(Dataset records)

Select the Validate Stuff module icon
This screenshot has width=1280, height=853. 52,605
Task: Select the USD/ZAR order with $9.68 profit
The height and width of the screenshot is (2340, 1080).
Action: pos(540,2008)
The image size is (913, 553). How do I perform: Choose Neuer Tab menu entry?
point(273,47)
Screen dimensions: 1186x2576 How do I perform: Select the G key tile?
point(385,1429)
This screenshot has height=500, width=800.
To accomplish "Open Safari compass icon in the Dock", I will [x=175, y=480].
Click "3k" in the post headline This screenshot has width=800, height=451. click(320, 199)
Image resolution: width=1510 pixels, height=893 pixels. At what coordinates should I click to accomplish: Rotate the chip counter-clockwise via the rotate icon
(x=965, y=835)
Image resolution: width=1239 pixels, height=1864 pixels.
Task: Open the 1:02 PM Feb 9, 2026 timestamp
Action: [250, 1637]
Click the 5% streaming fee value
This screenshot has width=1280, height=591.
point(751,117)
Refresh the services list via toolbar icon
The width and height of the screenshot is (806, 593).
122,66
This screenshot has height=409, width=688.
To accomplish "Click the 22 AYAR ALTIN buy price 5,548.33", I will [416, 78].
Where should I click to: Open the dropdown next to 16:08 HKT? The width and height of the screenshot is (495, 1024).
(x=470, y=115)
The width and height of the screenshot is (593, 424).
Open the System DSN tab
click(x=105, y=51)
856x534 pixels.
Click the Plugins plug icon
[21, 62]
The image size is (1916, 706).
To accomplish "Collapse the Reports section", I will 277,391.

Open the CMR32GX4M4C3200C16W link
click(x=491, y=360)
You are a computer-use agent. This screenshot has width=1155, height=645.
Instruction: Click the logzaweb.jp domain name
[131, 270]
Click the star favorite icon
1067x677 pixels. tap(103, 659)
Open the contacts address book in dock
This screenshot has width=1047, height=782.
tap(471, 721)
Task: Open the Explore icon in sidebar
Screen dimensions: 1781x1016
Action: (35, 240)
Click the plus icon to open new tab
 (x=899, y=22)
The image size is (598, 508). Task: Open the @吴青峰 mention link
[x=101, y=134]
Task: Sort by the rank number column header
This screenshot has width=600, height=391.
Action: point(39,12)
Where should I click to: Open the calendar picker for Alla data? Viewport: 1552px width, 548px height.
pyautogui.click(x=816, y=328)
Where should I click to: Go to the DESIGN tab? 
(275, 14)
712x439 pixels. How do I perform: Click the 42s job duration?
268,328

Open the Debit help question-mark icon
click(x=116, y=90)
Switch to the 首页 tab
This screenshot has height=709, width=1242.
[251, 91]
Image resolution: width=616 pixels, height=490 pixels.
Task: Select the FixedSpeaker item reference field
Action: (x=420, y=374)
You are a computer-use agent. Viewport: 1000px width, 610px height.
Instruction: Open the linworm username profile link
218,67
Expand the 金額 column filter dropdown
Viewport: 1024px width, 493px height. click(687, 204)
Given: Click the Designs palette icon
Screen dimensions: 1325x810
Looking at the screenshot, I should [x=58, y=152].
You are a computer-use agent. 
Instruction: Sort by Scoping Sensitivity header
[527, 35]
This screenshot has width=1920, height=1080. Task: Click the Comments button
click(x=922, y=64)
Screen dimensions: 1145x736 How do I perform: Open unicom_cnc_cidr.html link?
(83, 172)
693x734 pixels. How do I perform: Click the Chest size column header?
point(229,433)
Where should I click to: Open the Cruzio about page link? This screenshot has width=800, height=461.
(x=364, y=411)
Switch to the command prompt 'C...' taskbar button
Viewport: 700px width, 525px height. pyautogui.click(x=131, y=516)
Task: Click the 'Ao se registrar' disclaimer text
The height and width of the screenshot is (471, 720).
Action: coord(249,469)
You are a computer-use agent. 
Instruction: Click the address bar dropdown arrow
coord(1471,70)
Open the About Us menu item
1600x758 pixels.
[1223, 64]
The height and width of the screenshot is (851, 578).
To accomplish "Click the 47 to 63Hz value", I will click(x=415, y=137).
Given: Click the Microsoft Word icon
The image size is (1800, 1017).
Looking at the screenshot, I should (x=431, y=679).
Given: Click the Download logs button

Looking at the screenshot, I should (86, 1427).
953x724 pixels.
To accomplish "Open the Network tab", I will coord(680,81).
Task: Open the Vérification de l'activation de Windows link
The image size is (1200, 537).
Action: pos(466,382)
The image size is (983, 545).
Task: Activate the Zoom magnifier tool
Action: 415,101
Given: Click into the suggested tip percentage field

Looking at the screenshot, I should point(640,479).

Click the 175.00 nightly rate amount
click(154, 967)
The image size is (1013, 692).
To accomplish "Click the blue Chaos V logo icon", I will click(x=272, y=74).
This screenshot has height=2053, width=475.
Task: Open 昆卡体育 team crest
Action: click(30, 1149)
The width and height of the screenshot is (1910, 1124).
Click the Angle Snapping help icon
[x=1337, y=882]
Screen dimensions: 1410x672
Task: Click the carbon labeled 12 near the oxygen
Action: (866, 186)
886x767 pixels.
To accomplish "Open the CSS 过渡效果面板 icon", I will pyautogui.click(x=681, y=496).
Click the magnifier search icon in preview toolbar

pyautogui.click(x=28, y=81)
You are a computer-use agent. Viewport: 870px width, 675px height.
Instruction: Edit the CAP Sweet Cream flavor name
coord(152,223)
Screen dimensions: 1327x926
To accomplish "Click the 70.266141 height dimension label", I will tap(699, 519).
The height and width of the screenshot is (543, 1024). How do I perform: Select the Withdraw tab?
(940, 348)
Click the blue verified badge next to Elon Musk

(End Dataset records)

| What you need to do |
A verbatim copy of all the records is required. Write it out in full.

| Task response |
Select the Validate Stuff module icon
This screenshot has width=1280, height=853. 52,605
Task: Select the USD/ZAR order with $9.68 profit
The height and width of the screenshot is (2340, 1080).
Action: pos(540,2008)
The image size is (913, 553). How do I perform: Choose Neuer Tab menu entry?
point(273,47)
Screen dimensions: 1186x2576 How do I perform: Select the G key tile?
point(385,1429)
This screenshot has height=500, width=800.
To accomplish "Open Safari compass icon in the Dock", I will [x=175, y=480].
Click "3k" in the post headline This screenshot has width=800, height=451. click(320, 199)
Image resolution: width=1510 pixels, height=893 pixels. At what coordinates should I click to accomplish: Rotate the chip counter-clockwise via the rotate icon
(x=965, y=835)
Image resolution: width=1239 pixels, height=1864 pixels.
Task: Open the 1:02 PM Feb 9, 2026 timestamp
Action: [250, 1637]
Click the 5% streaming fee value
This screenshot has width=1280, height=591.
point(751,117)
Refresh the services list via toolbar icon
The width and height of the screenshot is (806, 593).
122,66
This screenshot has height=409, width=688.
To accomplish "Click the 22 AYAR ALTIN buy price 5,548.33", I will [416, 78].
Where should I click to: Open the dropdown next to 16:08 HKT? The width and height of the screenshot is (495, 1024).
(x=470, y=115)
The width and height of the screenshot is (593, 424).
Open the System DSN tab
click(x=105, y=51)
856x534 pixels.
Click the Plugins plug icon
[21, 62]
The image size is (1916, 706).
To accomplish "Collapse the Reports section", I will 277,391.

Open the CMR32GX4M4C3200C16W link
click(x=491, y=360)
You are a computer-use agent. This screenshot has width=1155, height=645.
Instruction: Click the logzaweb.jp domain name
[131, 270]
Click the star favorite icon
1067x677 pixels. tap(103, 659)
Open the contacts address book in dock
This screenshot has width=1047, height=782.
tap(471, 721)
Task: Open the Explore icon in sidebar
Screen dimensions: 1781x1016
Action: (35, 240)
Click the plus icon to open new tab
 (x=899, y=22)
The image size is (598, 508). Task: Open the @吴青峰 mention link
[x=101, y=134]
Task: Sort by the rank number column header
This screenshot has width=600, height=391.
Action: point(39,12)
Where should I click to: Open the calendar picker for Alla data? Viewport: 1552px width, 548px height.
pyautogui.click(x=816, y=328)
Where should I click to: Go to the DESIGN tab? 
(275, 14)
712x439 pixels. How do I perform: Click the 42s job duration?
268,328

Open the Debit help question-mark icon
click(x=116, y=90)
Switch to the 首页 tab
This screenshot has height=709, width=1242.
[251, 91]
Image resolution: width=616 pixels, height=490 pixels.
Task: Select the FixedSpeaker item reference field
Action: (x=420, y=374)
You are a computer-use agent. Viewport: 1000px width, 610px height.
Instruction: Open the linworm username profile link
218,67
Expand the 金額 column filter dropdown
Viewport: 1024px width, 493px height. click(687, 204)
Given: Click the Designs palette icon
Screen dimensions: 1325x810
Looking at the screenshot, I should [x=58, y=152].
You are a computer-use agent. 
Instruction: Sort by Scoping Sensitivity header
[527, 35]
This screenshot has width=1920, height=1080. Task: Click the Comments button
click(x=922, y=64)
Screen dimensions: 1145x736 How do I perform: Open unicom_cnc_cidr.html link?
(83, 172)
693x734 pixels. How do I perform: Click the Chest size column header?
point(229,433)
Where should I click to: Open the Cruzio about page link? This screenshot has width=800, height=461.
(x=364, y=411)
Switch to the command prompt 'C...' taskbar button
Viewport: 700px width, 525px height. pyautogui.click(x=131, y=516)
Task: Click the 'Ao se registrar' disclaimer text
The height and width of the screenshot is (471, 720).
Action: coord(249,469)
You are a computer-use agent. 
Instruction: Click the address bar dropdown arrow
coord(1471,70)
Open the About Us menu item
1600x758 pixels.
[1223, 64]
The height and width of the screenshot is (851, 578).
To accomplish "Click the 47 to 63Hz value", I will click(x=415, y=137).
Given: Click the Microsoft Word icon
The image size is (1800, 1017).
Looking at the screenshot, I should (x=431, y=679).
Given: Click the Download logs button

Looking at the screenshot, I should (86, 1427).
953x724 pixels.
To accomplish "Open the Network tab", I will coord(680,81).
Task: Open the Vérification de l'activation de Windows link
The image size is (1200, 537).
Action: pos(466,382)
The image size is (983, 545).
Task: Activate the Zoom magnifier tool
Action: 415,101
Given: Click into the suggested tip percentage field

Looking at the screenshot, I should point(640,479).

Click the 175.00 nightly rate amount
click(154, 967)
The image size is (1013, 692).
To accomplish "Click the blue Chaos V logo icon", I will click(x=272, y=74).
This screenshot has height=2053, width=475.
Task: Open 昆卡体育 team crest
Action: click(30, 1149)
The width and height of the screenshot is (1910, 1124).
Click the Angle Snapping help icon
[x=1337, y=882]
Screen dimensions: 1410x672
Task: Click the carbon labeled 12 near the oxygen
Action: (866, 186)
886x767 pixels.
To accomplish "Open the CSS 过渡效果面板 icon", I will pyautogui.click(x=681, y=496).
Click the magnifier search icon in preview toolbar

pyautogui.click(x=28, y=81)
You are a computer-use agent. Viewport: 870px width, 675px height.
Instruction: Edit the CAP Sweet Cream flavor name
coord(152,223)
Screen dimensions: 1327x926
To accomplish "Click the 70.266141 height dimension label", I will tap(699, 519).
The height and width of the screenshot is (543, 1024). How do I perform: Select the Withdraw tab?
(940, 348)
Click the blue verified badge next to Elon Musk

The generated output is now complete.